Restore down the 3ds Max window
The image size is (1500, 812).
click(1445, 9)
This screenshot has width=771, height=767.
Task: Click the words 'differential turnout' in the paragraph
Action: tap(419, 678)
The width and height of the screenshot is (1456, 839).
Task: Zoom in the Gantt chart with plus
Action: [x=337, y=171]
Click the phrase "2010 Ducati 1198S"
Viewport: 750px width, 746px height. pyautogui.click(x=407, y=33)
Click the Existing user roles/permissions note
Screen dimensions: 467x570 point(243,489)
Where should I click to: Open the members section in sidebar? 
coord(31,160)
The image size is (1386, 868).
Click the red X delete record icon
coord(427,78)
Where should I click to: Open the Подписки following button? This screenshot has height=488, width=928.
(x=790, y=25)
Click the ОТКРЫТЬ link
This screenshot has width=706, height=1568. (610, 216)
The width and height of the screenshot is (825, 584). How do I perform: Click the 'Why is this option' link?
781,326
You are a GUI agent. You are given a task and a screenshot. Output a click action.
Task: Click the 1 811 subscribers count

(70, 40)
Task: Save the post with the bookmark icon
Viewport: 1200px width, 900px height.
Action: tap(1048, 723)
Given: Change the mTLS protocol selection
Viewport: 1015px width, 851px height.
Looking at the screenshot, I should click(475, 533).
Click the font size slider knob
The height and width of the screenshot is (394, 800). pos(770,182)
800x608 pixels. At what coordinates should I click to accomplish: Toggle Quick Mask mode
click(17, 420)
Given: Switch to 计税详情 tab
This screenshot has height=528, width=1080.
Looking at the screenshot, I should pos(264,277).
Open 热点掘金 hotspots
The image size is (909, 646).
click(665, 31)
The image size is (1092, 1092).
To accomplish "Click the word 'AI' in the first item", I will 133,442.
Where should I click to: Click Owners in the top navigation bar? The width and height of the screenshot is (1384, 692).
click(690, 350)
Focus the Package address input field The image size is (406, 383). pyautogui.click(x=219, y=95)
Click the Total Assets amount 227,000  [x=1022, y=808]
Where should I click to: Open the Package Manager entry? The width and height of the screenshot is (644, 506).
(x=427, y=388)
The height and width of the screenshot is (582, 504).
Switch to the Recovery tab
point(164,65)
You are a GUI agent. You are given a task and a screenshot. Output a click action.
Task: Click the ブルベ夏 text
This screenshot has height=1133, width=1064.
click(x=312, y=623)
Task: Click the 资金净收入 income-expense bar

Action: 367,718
_ _ _ _
# [TASK GOAL]
The entries need to be set down again in full, with no word changed.

# [RESPONSE TO THE EXERCISE]
Restore down the 3ds Max window
The image size is (1500, 812).
click(1445, 9)
This screenshot has width=771, height=767.
Task: Click the words 'differential turnout' in the paragraph
Action: tap(419, 678)
The width and height of the screenshot is (1456, 839).
Task: Zoom in the Gantt chart with plus
Action: [x=337, y=171]
Click the phrase "2010 Ducati 1198S"
Viewport: 750px width, 746px height. pyautogui.click(x=407, y=33)
Click the Existing user roles/permissions note
Screen dimensions: 467x570 point(243,489)
Where should I click to: Open the members section in sidebar? 
coord(31,160)
The image size is (1386, 868).
Click the red X delete record icon
coord(427,78)
Where should I click to: Open the Подписки following button? This screenshot has height=488, width=928.
(x=790, y=25)
Click the ОТКРЫТЬ link
This screenshot has width=706, height=1568. (610, 216)
The width and height of the screenshot is (825, 584). How do I perform: Click the 'Why is this option' link?
781,326
You are a GUI agent. You are given a task and a screenshot. Output a click action.
Task: Click the 1 811 subscribers count

(70, 40)
Task: Save the post with the bookmark icon
Viewport: 1200px width, 900px height.
Action: tap(1048, 723)
Given: Change the mTLS protocol selection
Viewport: 1015px width, 851px height.
Looking at the screenshot, I should click(475, 533).
Click the font size slider knob
The height and width of the screenshot is (394, 800). pos(770,182)
800x608 pixels. At what coordinates should I click to accomplish: Toggle Quick Mask mode
click(17, 420)
Given: Switch to 计税详情 tab
This screenshot has height=528, width=1080.
Looking at the screenshot, I should pos(264,277).
Open 热点掘金 hotspots
The image size is (909, 646).
click(665, 31)
The image size is (1092, 1092).
To accomplish "Click the word 'AI' in the first item", I will 133,442.
Where should I click to: Click Owners in the top navigation bar? The width and height of the screenshot is (1384, 692).
click(690, 350)
Focus the Package address input field The image size is (406, 383). pyautogui.click(x=219, y=95)
Click the Total Assets amount 227,000  [x=1022, y=808]
Where should I click to: Open the Package Manager entry? The width and height of the screenshot is (644, 506).
(x=427, y=388)
The height and width of the screenshot is (582, 504).
Switch to the Recovery tab
point(164,65)
You are a GUI agent. You are given a task and a screenshot. Output a click action.
Task: Click the ブルベ夏 text
This screenshot has height=1133, width=1064.
click(x=312, y=623)
Task: Click the 资金净收入 income-expense bar

Action: 367,718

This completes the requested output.